Records supplied:
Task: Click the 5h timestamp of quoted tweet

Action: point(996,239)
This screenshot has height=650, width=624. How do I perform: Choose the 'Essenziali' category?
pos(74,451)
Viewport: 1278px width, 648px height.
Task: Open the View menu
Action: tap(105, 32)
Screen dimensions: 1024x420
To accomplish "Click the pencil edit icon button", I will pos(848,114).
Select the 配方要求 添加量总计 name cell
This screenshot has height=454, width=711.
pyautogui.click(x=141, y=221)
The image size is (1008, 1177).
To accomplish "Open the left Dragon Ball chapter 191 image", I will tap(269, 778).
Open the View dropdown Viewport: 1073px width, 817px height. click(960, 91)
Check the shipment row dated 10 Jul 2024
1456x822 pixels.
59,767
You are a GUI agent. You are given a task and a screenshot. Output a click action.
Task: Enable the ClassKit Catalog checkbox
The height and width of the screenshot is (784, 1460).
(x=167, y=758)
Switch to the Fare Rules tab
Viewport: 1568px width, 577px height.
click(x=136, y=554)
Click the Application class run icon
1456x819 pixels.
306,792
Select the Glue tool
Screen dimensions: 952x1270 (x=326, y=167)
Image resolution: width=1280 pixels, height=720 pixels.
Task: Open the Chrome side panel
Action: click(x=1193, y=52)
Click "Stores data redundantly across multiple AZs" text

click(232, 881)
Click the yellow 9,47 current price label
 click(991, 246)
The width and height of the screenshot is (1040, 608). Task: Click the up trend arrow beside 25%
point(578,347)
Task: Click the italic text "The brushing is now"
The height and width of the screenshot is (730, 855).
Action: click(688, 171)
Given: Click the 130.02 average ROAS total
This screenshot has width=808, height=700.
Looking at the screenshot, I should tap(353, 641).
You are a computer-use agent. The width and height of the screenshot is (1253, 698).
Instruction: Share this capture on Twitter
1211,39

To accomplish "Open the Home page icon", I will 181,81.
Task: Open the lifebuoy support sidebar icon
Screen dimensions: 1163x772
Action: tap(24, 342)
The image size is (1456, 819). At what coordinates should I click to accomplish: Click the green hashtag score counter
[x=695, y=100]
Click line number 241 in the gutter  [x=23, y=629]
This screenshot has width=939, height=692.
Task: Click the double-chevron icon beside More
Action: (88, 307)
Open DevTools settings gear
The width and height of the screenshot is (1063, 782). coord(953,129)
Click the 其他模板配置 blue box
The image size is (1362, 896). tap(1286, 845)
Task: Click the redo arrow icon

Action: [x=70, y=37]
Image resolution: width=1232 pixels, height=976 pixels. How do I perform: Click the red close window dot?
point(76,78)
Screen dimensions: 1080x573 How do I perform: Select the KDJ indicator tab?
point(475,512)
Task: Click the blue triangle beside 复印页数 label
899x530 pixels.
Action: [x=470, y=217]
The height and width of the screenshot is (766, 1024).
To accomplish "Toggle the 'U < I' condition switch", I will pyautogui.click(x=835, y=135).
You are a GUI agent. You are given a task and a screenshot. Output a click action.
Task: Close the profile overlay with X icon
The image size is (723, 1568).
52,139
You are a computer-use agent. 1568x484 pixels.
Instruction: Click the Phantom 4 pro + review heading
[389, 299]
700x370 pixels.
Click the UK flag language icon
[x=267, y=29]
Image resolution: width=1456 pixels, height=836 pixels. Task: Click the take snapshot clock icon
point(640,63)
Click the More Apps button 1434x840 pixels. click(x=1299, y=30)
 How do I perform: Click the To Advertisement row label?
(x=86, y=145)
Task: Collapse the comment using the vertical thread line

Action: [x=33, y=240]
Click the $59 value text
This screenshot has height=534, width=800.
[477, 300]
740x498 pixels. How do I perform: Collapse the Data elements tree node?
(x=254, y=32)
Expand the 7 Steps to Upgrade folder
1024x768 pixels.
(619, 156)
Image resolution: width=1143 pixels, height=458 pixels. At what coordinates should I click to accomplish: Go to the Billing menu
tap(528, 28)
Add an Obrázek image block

Short exercise:
Rewrite the lines from the one containing "Task: Open the lifebuoy support sidebar icon" through the one containing "Action: (88, 307)", inclusive, swapping "green" for "red" and leaving everything else unchanged.

Task result:
Task: Open the lifebuoy support sidebar icon
Screen dimensions: 1163x772
Action: tap(24, 342)
The image size is (1456, 819). At what coordinates should I click to accomplish: Click the red hashtag score counter
[x=695, y=100]
Click line number 241 in the gutter  [x=23, y=629]
This screenshot has width=939, height=692.
Task: Click the double-chevron icon beside More
Action: (88, 307)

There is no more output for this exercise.